* _YOUR INSTRUCTIONS_
Show each line from the listing that includes the word "computer".

DATASET EXTRACT Block Start

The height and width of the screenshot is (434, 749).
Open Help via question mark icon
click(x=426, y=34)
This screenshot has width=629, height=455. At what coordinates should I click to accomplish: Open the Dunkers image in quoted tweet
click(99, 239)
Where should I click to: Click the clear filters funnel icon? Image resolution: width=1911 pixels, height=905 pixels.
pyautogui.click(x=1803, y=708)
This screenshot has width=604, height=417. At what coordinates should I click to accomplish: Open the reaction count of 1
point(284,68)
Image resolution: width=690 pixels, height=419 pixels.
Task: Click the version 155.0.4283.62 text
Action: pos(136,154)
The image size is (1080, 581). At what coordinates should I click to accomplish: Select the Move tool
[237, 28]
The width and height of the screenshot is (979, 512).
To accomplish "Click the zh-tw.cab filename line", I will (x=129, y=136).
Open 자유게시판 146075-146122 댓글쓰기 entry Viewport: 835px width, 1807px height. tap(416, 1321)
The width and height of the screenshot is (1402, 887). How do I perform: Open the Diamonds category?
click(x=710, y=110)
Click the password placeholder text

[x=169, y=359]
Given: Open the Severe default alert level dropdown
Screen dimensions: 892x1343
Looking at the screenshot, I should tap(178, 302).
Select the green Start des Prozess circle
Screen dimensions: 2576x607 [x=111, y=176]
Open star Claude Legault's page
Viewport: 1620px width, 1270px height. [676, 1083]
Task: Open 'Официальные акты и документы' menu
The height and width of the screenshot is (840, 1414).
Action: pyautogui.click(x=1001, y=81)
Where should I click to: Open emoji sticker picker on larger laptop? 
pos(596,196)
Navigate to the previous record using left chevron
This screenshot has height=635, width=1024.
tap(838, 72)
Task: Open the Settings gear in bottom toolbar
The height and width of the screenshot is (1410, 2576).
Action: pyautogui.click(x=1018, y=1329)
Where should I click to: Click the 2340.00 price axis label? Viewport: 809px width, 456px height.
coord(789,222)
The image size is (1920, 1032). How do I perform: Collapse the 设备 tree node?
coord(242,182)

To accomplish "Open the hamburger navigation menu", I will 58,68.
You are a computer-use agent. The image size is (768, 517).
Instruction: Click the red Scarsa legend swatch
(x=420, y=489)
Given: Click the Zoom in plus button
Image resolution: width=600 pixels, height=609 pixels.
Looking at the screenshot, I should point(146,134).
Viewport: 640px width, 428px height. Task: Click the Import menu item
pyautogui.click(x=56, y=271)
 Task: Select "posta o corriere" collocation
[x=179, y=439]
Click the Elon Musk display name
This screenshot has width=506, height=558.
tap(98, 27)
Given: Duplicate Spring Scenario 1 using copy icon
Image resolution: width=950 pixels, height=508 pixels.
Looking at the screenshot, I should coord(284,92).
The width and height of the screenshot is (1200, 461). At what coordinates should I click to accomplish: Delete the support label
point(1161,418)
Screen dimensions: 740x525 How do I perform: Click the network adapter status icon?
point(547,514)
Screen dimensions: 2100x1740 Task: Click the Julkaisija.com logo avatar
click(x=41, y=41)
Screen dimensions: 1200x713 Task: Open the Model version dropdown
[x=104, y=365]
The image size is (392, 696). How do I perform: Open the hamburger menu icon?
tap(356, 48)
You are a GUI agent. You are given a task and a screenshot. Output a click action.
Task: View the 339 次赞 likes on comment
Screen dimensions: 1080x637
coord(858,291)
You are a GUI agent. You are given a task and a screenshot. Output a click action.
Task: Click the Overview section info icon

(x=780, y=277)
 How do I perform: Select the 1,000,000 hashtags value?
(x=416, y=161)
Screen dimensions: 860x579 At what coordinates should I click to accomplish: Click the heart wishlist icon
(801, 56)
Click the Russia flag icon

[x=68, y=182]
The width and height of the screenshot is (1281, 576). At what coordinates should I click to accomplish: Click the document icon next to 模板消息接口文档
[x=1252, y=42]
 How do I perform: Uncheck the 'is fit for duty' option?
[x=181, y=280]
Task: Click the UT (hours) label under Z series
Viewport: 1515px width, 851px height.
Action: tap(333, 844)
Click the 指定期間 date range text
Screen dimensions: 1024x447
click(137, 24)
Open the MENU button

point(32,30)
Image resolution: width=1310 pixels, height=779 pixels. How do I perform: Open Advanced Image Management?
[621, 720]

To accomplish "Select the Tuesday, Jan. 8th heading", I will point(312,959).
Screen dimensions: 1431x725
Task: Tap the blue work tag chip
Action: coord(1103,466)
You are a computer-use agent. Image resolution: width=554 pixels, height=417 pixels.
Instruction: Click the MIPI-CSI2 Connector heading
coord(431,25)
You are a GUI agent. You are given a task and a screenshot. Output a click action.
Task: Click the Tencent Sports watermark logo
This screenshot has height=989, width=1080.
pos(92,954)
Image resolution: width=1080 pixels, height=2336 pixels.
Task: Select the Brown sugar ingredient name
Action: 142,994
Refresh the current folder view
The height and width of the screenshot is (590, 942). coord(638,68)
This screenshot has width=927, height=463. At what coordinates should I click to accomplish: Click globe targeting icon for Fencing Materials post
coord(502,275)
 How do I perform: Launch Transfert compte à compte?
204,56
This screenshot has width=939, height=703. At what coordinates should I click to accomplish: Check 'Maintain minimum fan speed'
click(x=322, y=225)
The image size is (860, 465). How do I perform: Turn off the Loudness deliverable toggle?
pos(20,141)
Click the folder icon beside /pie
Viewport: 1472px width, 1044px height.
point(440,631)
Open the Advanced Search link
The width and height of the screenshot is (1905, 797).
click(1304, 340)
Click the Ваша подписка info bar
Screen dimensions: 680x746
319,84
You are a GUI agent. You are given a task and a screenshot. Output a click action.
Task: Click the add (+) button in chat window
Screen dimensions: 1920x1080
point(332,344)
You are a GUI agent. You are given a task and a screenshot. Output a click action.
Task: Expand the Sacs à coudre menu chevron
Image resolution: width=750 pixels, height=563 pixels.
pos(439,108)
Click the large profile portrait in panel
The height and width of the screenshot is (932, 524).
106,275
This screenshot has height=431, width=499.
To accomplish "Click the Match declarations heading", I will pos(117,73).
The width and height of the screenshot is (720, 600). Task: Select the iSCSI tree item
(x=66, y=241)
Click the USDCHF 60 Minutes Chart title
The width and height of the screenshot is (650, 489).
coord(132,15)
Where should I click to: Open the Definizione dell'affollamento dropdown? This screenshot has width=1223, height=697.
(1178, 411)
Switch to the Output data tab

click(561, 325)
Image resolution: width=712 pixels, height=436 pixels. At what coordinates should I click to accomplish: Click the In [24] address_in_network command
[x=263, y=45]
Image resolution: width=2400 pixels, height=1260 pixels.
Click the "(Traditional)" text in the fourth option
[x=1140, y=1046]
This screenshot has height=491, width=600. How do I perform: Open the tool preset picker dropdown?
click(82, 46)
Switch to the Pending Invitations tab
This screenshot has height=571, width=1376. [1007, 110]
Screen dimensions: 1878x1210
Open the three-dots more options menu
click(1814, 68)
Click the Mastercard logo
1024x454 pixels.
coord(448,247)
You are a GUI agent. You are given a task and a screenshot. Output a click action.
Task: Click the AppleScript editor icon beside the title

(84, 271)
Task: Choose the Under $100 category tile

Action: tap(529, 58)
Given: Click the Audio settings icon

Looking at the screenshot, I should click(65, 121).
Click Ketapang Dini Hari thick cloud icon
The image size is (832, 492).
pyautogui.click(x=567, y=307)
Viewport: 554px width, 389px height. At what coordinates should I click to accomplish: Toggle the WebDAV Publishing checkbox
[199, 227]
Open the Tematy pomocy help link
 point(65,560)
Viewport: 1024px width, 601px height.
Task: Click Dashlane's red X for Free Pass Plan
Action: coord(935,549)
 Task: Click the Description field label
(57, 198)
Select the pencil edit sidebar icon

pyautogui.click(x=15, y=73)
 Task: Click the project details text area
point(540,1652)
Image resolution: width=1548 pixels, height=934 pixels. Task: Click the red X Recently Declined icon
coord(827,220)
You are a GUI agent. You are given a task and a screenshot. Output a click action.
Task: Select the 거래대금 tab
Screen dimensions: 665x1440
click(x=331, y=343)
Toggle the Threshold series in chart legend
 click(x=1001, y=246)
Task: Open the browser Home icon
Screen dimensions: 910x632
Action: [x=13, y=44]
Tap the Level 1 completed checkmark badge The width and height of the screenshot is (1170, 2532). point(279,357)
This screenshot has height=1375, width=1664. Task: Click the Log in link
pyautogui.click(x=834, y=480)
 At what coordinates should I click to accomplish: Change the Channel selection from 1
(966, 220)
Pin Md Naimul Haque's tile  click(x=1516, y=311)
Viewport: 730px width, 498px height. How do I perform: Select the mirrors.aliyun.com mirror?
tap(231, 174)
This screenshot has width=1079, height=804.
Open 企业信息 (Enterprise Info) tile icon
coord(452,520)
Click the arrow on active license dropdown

DATASET EXTRACT Block End

* _ANSWER BOX_
You are a computer-use agent. The image size is (768, 517).
You are a computer-use agent. Image resolution: width=554 pixels, height=417 pixels.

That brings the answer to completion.